My response does not take issue with its ultimate aim: to call the white church to a deeper faithfulness to its Lord, which would entail "being . . . reconstituted in a . . . form of power" other than that of the "the power of whiteness." Indeed, as an end, I affirm it without reservation. Nor will I take issue with his plea for white people to become "more than just white." Again, as an end, I affirm it without stipulation as well. And, finally, I will not take issue with Perkinson's endeavor to employ a theological reading of the meaning of black existence in North America, both historically and contemporarily, as a means of theologically discerning the meaning of America and decoupling it from its white supremacist and hegemonic moorings. This, too, I laud. I will argue, instead, that on each of these points Perkinson's vision requires an understanding of what it means to be a Christian, along with an understanding of the theological task that is transparent to that meaning, that his essay, in fact, does not have. Hence, his argument does not lead, as he wishes (and I along with him), to "[t]he reality of what is," a reality that is a different way of being in the world and that is indexed through "a different form of power." Behind the limitations of his argument lies a failure to reckon with the theological limitations in the model of black theological reflection he appropriates. Thus, not reckoning with those limitations, he unwittingly-but in his own way, to be sure-reproduces them. In defending this claim, I will pay particular attention to Perkinson's black Christology and the black ecclesiology or communal possibilities attending it. For together, as he sees it, they yield a black soteriology intent on redeeming whiteness.

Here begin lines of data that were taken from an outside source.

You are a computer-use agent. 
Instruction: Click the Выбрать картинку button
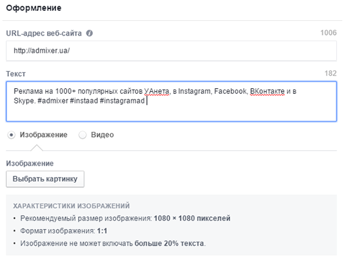point(45,179)
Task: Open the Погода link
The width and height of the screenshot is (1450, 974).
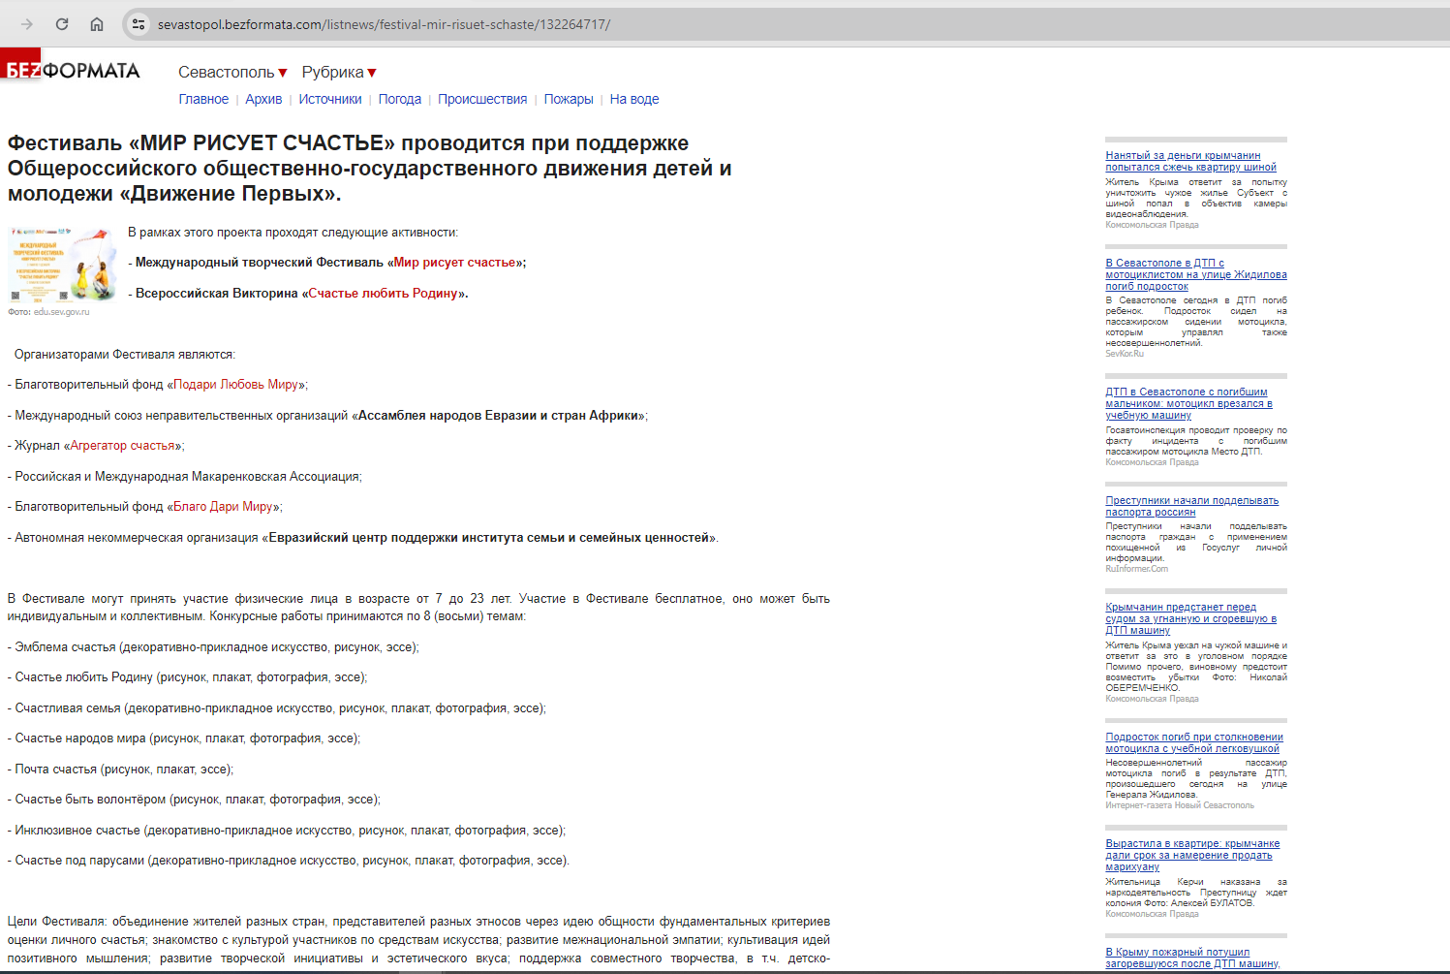Action: click(x=400, y=99)
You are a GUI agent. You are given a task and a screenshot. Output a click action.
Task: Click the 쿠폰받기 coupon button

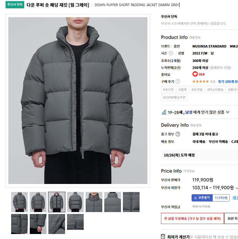pyautogui.click(x=202, y=198)
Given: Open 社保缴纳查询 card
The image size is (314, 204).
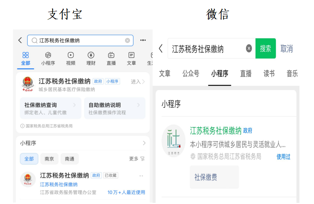Looking at the screenshot, I should tap(50, 108).
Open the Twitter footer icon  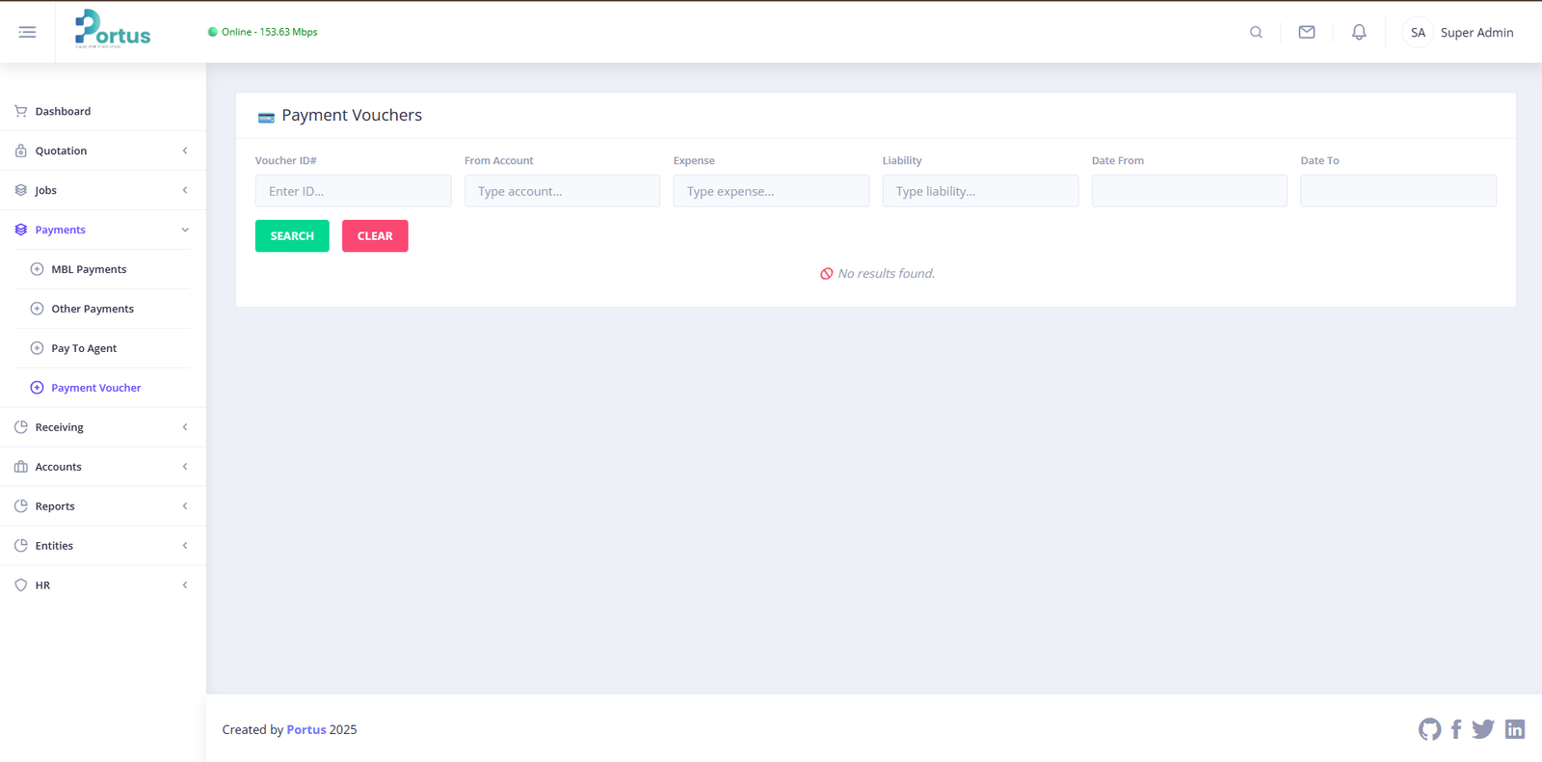(1483, 729)
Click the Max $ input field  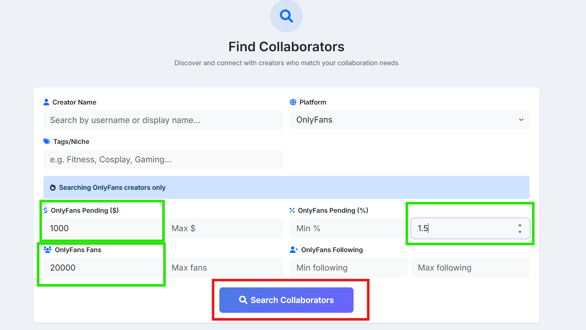(x=224, y=228)
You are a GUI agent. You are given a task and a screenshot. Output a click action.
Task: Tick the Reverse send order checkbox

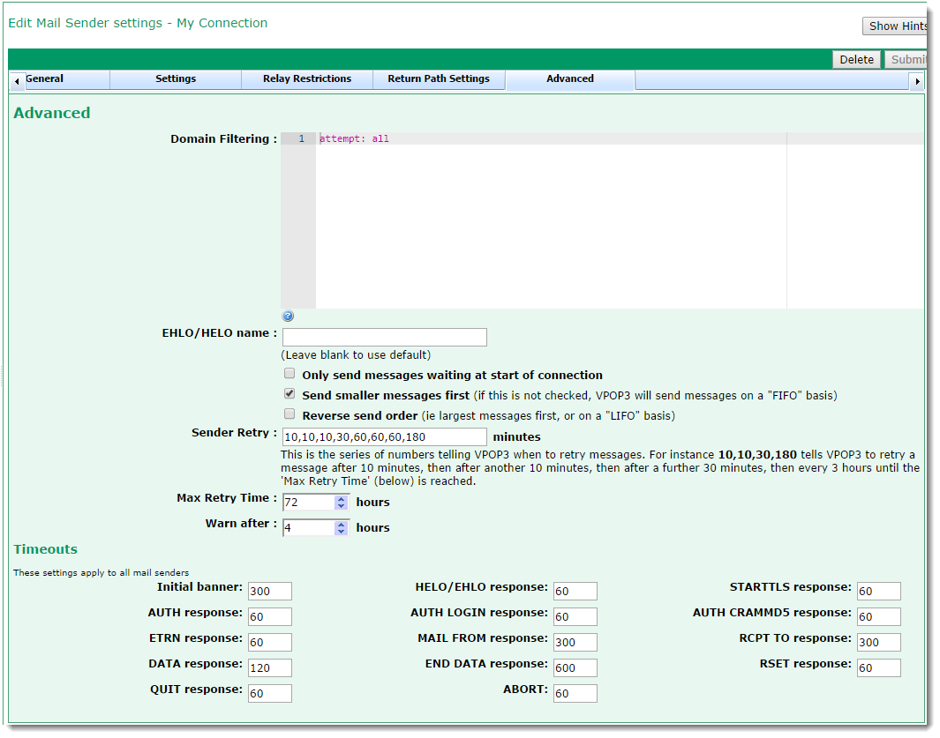pos(290,414)
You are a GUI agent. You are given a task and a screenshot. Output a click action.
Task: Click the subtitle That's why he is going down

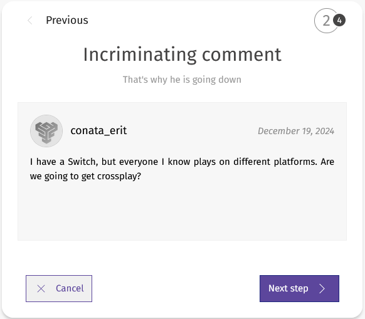tap(182, 80)
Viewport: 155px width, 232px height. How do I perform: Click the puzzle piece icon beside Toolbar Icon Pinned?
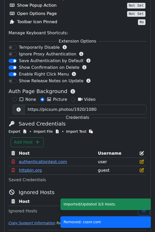pos(11,22)
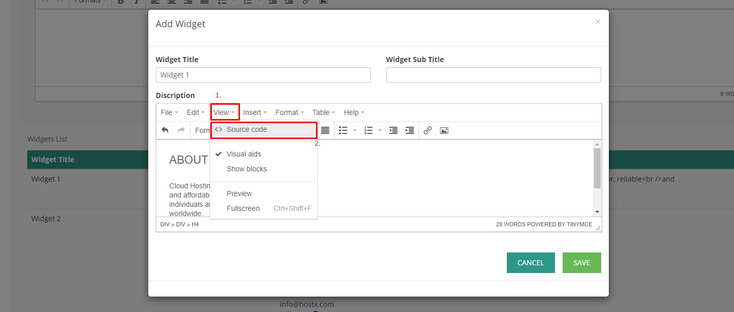Enable Show blocks in View menu
Screen dimensions: 734x312
tap(247, 169)
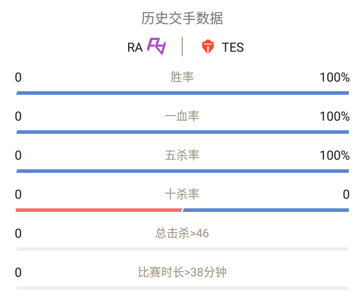Click the 总击杀>46 label
364x295 pixels.
[x=182, y=233]
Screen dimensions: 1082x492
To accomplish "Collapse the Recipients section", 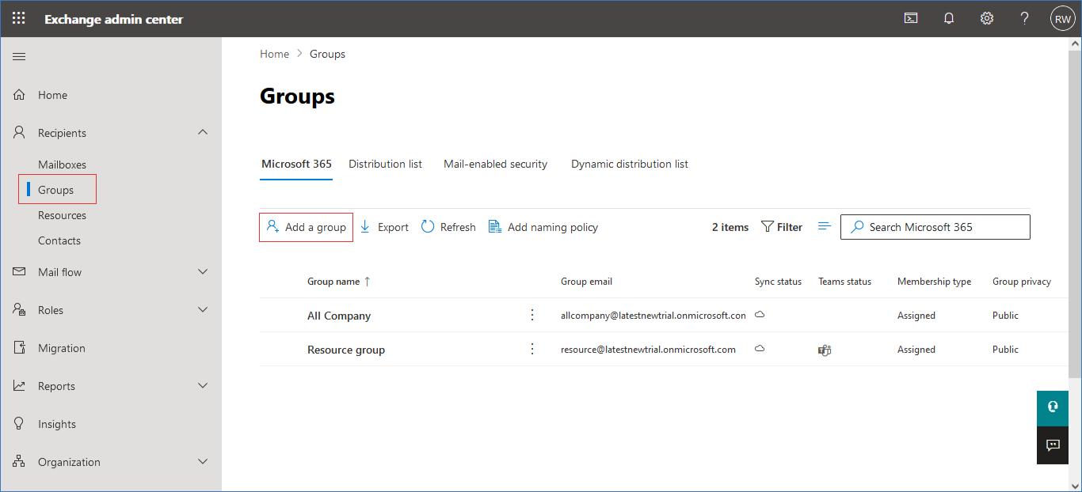I will point(203,133).
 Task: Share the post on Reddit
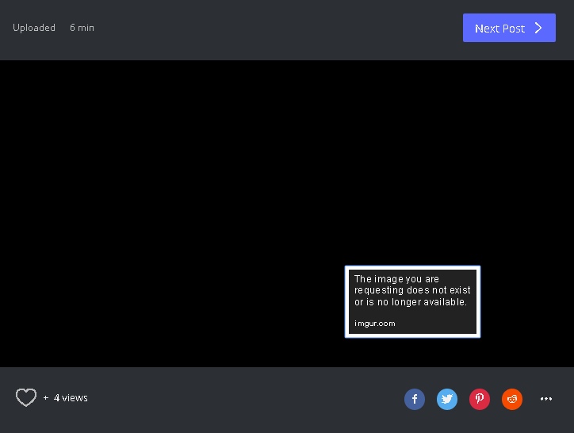(512, 399)
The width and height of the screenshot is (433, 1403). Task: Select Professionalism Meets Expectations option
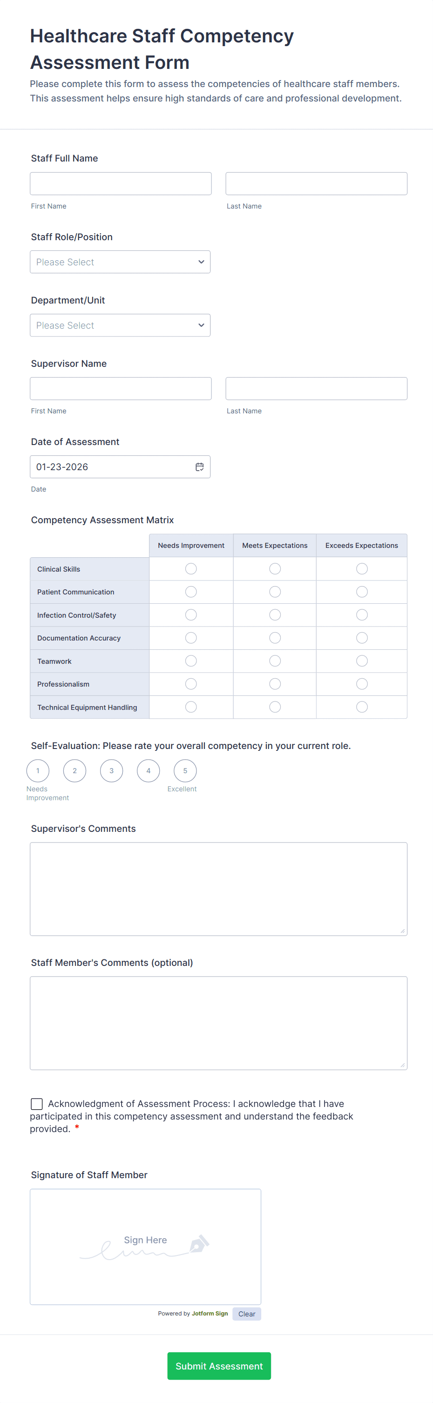[x=275, y=684]
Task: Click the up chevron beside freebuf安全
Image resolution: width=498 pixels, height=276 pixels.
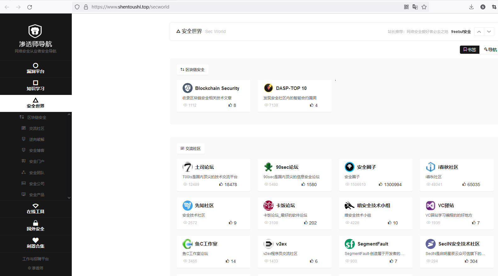Action: coord(479,31)
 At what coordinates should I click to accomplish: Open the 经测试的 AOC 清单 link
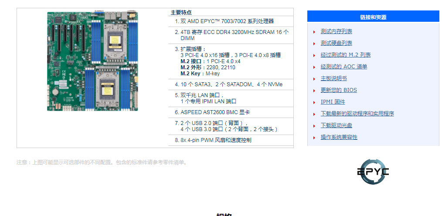point(343,67)
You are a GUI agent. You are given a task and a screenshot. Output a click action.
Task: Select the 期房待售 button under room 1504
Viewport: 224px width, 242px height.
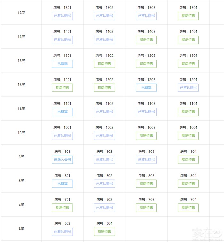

Before launching formally into my assessment, however, let me attempt to head off potential misunderstandings by clarifying what I take to be the true issue of concern here. The issue of concern is only secondarily Black Theology itself. For Black Theology is an intellectual program intent on the explication, in principally Christian theological terms, of the meaning of black existence.2 This is the shock wave that Black Theology presented to the theological and, indeed, the intellectual world in its moment of arising. Its radical claim was this: As is the case with creation in its totality, so also black existence is a word of God. This claim, I think, could arguably be construed as an important retrieval of an aspect of the classical theological tradition in patristic theology and in thirteenth-century medieval theology. For black existence, in its historical unfolding in the New World, is one of the many words of creation that, in its own inflections, intones God's eternal art (ars aeternae).3 In this respect, black existence, as part and parcel of creation, is, as Gregory of Nyssa said, a "prism" or "mirror of the Infinite."4 Such is one of the implications of James Cone's creative use of the Barthian theology in which he steeped himself and that he deployed to powerful effect in the late-1960s heat of "Jim Crow" racism to interpret Black Power theologically.5 Hence, the real issue, I contend, is that of the execution of Black Theology's groundbreaking task of uncovering the meanings-purportedly theological-of black existence. My claim is that Black Theology, drawing on the many resources at its disposal, admirably began this groundbreaking task precisely in its effort to dislodge white supremacy and, thereby, to rename America theologically. Yet, I also claim that, precisely as a theological task intent on yielding theological meanings from New World blackness, the effort quickly stalled. A central question of this response essay is, Why? Looking at why Perkinson's essay theologically stalls in a similar way provides an occasion to engage this question with respect not only to Black Theology, but also much of modern theology as such.